Dusterbd13
Dusterbd13 Reader
2/6/11 10:04 p.m.

so, I've signed up to go to the test and tune autocross day down at maxton next Sunday. figured it would be a good day to get to know my car as it sits, before i start making suspension changes that it may or may not need.

i do, however, know that my 750 edelbrock performer carb is going to need dialed in. reading through all my carter tuning stuff, throttle response and turning are never really mentioned. i know with holleys, if you're pulling some good lateral G's, you need some special floats. what float setting should i be running in the eddy? how about throttle response? right now, its pretty soggy and boggy. i know that my metering rods and step up springs need some tweaking, and that is in order this week. but what else?

in other words, what general tune up should i do to this thing for autocross/motor sports usage?

thanks Michael

Raze
Raze Dork
2/7/11 6:40 a.m.

pull your exhaust, weld in an O2 sensor bung, buy a wideband with datalogging capability, test and tune on the street if need be, dial it in, voila. If you want to tune it for serious use, be serious in your method, if you just want a street-runnable fast and easy tune, dial it till it runs well enough, alter timing, get driving...

Rob_Mopar
Rob_Mopar HalfDork
2/7/11 8:07 a.m.

The Ed/Carter carbs have side floats. I ran an Ed 750 on my Barracuda for several years, but didn't autocross with it on there. Took it to an autocross school with a Demon on it. Has an Ed 800 AVS now. Hopefully I'll get to autocross it later this year.

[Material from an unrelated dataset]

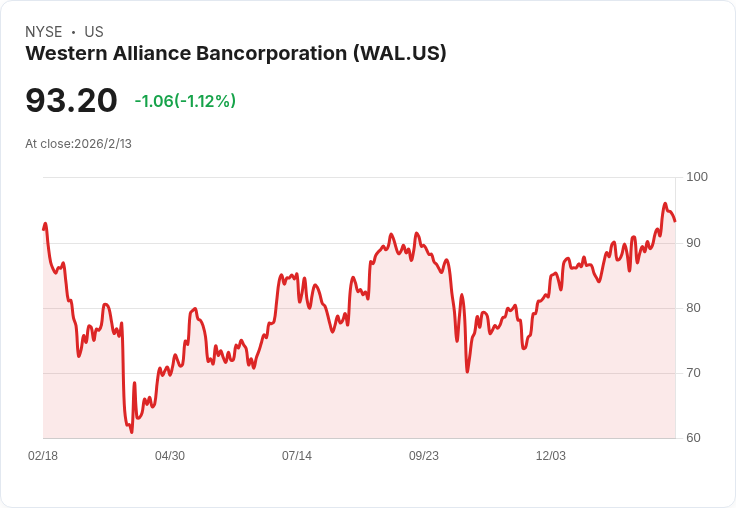Select the 07/14 date axis label
This screenshot has height=508, width=736.
(x=297, y=455)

My buddy ran the Ed 750 on his Dart at the same school. For the most part didn't have any problems. It did get starved for fuel at one point later in the day and stalled briefly. Might have been from the floats, might have been vapor lock from hot lapping in the August heat.

Check your fuel pressure. The Edelbrocks like lower pressure, like 5 PSI.

The Ed carbs tend to need a little more pump shot. Try increasing it by adjusting the linkage. If that's not enough you might need to either drill out the squirters or get the kit with larger squirters from Edelbrock. I put the larger squirters on my 800. Throttle response is pretty crisp now.

The 750 Eds also like a little higher float level than the factory spec. That's something to experiment with.

Edelbrock also offers an "off-road" kit for the float needles. It's a spring loaded set used by the 4x4 crowd. I have a set but haven't tried them yet. They should dampen the float movements. Might be useful in an autocross situation.

wvumtnbkr
wvumtnbkr GRM+ Memberand New Reader
2/7/11 8:09 a.m.
Raze wrote: pull your exhaust, weld in an O2 sensor bung, buy a wideband with datalogging capability, test and tune on the street if need be, dial it in, voila. If you want to tune it for serious use, be serious in your method, if you just want a street-runnable fast and easy tune, dial it till it runs well enough, alter timing, get driving...

Exactly!

This carb is SUPER tuneable. This means that it is possible to make it work extremely well (or berkeley it up big time!)

We used a wideband to tune ours for our lemons car. We read 12.5 across the board with no stumbles or bumbles. The only issue we have is the changing conditions throughout the race. Obviously, a carb is not going to "adapt" to increased heat, humidity, etc...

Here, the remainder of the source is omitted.